Oh, and one more thing. Brace yourself. She. Is. Not. Canadian.

She’s not Greek, either. And she’s not even a little bit Jewish (she’s just “good at it”). But take a few deep yoga breaths and let it go. Because it’s hard to be mad at “Canada’s favourite illegitimate child” for even a sentence or two of Andrea Martin’s Lady Parts. And why would you even want to be? After all, she’s been making us laugh for over 40 years. We practically owe her a passport and a vote in the upcoming election. Just don’t call her perky or you’re likely to get a swift swat on the arm with Edith Prickley’s handbag.

Comments

David Jones said…
As a huge fan of of Andrea Martin's multitude of characters, your revelation that she is not Canadian has left me more or less speechless.

Now I have at least an inkling of how Pirini Scleroso must feel.

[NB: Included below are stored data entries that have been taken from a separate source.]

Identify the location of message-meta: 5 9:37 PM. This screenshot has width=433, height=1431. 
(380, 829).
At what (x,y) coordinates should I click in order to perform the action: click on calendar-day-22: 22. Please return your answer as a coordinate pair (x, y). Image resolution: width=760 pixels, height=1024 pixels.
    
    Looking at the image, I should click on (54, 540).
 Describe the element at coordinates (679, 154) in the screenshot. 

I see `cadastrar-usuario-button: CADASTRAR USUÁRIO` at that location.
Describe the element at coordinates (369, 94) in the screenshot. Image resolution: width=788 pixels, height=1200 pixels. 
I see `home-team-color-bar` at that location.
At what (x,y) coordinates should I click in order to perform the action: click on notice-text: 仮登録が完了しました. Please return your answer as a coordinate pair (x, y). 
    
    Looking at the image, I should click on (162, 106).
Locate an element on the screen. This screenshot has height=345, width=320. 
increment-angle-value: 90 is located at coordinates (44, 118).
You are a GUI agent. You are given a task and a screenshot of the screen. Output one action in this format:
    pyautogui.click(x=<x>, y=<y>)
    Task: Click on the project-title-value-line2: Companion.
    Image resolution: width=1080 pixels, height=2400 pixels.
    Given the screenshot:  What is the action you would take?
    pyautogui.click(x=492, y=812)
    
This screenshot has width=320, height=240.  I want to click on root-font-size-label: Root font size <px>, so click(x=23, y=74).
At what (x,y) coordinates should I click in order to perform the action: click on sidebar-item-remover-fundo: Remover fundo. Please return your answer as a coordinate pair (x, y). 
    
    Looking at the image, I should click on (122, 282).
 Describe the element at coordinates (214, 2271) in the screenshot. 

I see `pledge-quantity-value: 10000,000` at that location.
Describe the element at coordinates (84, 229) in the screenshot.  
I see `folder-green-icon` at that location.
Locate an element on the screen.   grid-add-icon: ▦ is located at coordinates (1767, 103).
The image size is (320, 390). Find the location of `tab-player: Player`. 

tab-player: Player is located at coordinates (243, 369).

Well, if you'll excuse me, I have some tidying up to do.
Info Roni said…
Such a very useful information .Thanks for the posting. If you have time visit buy real facebook likes
Such a very useful information .Thanks for the posting. If you have time visit Film uptobox

Popular posts from this blog

"Indian Horse" by Richard Wagamese

“You go somewhere when you’re on the ice,”  Virgil said to me after one practice.  “It’s like watching you walk into a secret place  that no one else knows how to get to.”
Hockey is the saving grace of young Saul Indian Horse’s life. Lost to his family and orphaned in his grandmother’s arms, eight-year-old Saul is discovered at an icy railroad stop in northern Ontario and stolen away to spend the next six years at St. Jerome’s Indian Residential School.
“St. Jerome’s took all the light from my world,” Saul remembers. He saw children die of abuse or suicide, with whatever they had to take themselves away from hell on earth: a pitchfork; rocks to weigh down a dress in water; rope to swing from the rafters of a barn. Anything, even death, was better than the despair of suffering the school’s daily humiliations.
It is a hockey ice rink, built at St. Jerome’s during Saul’s second winter, that saves him. In the years that follow, the crack of light opened by hockey will widen to include fr…

"The Game of Life" by Rosalys Buckles Thorndike Wilson

“The game of life has been enjoyable and rewarding, and I have competed to the best of my ability.”—from The Game of Life by Rosalys Buckles Thorndyke Wilson
A long life, as Rosalys “Rosie” Buckles Thorndike Wilson looks back upon it, is like a basketball game. It’s played in four quarters (a sport she learned growing up in rural Indiana, where all you needed was a was a hoop on a wall and a ball that had some bounce) with a little time-out in between.

Rosie’s first quarter started out on a small, 20-acre farm near Etna, Indiana. Baths were taken once-a-week in a galvanized tub in front of the kitchen wood stove. There were the requisite chores including chasing down dinner (which, on a fried chicken night, involved catching and decapitating a hen before dipping it quickly in boiling water and then plucking off all its feathers). There was a pony named “Beauty”; “Fluffy” the long-haired cat; “Spot” the rat terrier; “Fuzzy” the baby raccoon and “Duke” a horse retired by the U.S. Caval…

“Something is Always on Fire: My Life so Far” by Measha Brueggergosman

“What I want now is to trust God to bring me through the fire and know that what doesn’t kill me makes me mad, and what makes me mad keeps me moving, and if I’m moving, I’m going to do so with purpose and effectiveness…” from Something is Always on Fire: My Life so Far by Measha Brueggergosman (c. 2017)
A world-class soprano’s highs are very high indeed. Singing for The Queen. Performing the prayer hymn at the 2010 Olympics. Her breathtaking voice and charismatic personality have made Measha Brueggergosman a star many times over.

But then there are the lows that should be out of register, except that they are not. The end of her marriage. Stillborn twins. Open-heart surgery.

And the middle range, that is, daily life. Struggling to fasten the car seat buckles of her two young sons. Never ending bills to pay. The daily exhaustion of balancing family and career. The sandwich that “doesn’t make itself while you binge-watch Scandal.